Tips for changing sleep situation

We have a 14mo who currently cosleeps, wakes about twice a night, and still feeds overnight. I'm aware this is all pretty normal at this age, but there are a couple of reasons the current sleep situation isn't working for me and I'd like any tips on how people dealt with transitions like this.

She is likely eating enough during the day, plus gets around 500ml of milk throughout the day (which my GP said is what should be the max around this age and with eating solids). I'm no longer breast feeding, it's just milk from a bottle. We actually (almost) successfully night weaned back when she was 12 months, but a few bouts of sickness reversed this and now she has really developed an association with feeding to be able to get back to sleep.

So I think it is probably time to try and night wean at least 1 feed, and on top of this she has a very strong attachment to my hair. Basically needs it to fall asleep now, because we were never really successful at helping her to attach to a soft toy/lovey to help her with sleep. This might seem harmless but it's to the level of yanking and pulling out hairs some nights - and she will scream if I tie it up and withold it from her.

= = =

__SHORT EXERCISE 1__: Copy the lines of the records verbatim, from the line containing "Viewport: 1200px width, 685px height." up to and including the line containing "pyautogui.click(x=566, y=736)".
The text and the records are unrelated and should be treated as separate material.

= = =

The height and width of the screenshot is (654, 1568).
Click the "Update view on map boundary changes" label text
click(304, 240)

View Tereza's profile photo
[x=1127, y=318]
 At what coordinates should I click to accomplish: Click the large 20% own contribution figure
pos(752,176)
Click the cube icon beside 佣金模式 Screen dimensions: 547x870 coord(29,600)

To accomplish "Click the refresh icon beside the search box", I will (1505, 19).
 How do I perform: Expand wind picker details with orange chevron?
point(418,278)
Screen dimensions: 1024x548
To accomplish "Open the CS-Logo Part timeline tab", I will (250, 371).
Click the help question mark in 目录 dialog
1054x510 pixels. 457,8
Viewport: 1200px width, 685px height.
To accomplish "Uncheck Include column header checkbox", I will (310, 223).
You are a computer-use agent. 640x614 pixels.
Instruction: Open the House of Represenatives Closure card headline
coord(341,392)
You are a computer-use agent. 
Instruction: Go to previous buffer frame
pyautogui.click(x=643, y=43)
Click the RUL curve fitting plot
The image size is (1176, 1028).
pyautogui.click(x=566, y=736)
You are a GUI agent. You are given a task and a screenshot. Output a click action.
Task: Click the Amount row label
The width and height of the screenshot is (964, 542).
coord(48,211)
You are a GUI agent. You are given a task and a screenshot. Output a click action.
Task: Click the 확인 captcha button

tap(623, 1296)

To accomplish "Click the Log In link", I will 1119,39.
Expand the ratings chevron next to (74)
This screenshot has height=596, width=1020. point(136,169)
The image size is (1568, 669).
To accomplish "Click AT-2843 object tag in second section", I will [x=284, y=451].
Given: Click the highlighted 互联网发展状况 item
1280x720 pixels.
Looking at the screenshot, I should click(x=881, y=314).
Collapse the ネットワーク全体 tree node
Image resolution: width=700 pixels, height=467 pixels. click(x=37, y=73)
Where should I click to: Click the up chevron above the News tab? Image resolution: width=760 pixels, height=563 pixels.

= = =

__SHORT EXERCISE 2__:
Answer these questions about the post on changing a toddler's sleep situation:
(a) How much milk does the child get throughout the day?
(b) At what age was the child almost successfully night weaned?
(c) What does the child have a very strong attachment to when falling asleep?

__TASK OUTPUT 1__:
Viewport: 1200px width, 685px height.
To accomplish "Uncheck Include column header checkbox", I will (310, 223).
You are a computer-use agent. 640x614 pixels.
Instruction: Open the House of Represenatives Closure card headline
coord(341,392)
You are a computer-use agent. 
Instruction: Go to previous buffer frame
pyautogui.click(x=643, y=43)
Click the RUL curve fitting plot
The image size is (1176, 1028).
pyautogui.click(x=566, y=736)

__TASK OUTPUT 2__:
(a) Around 500ml.
(b) 12 months.
(c) The parent's hair.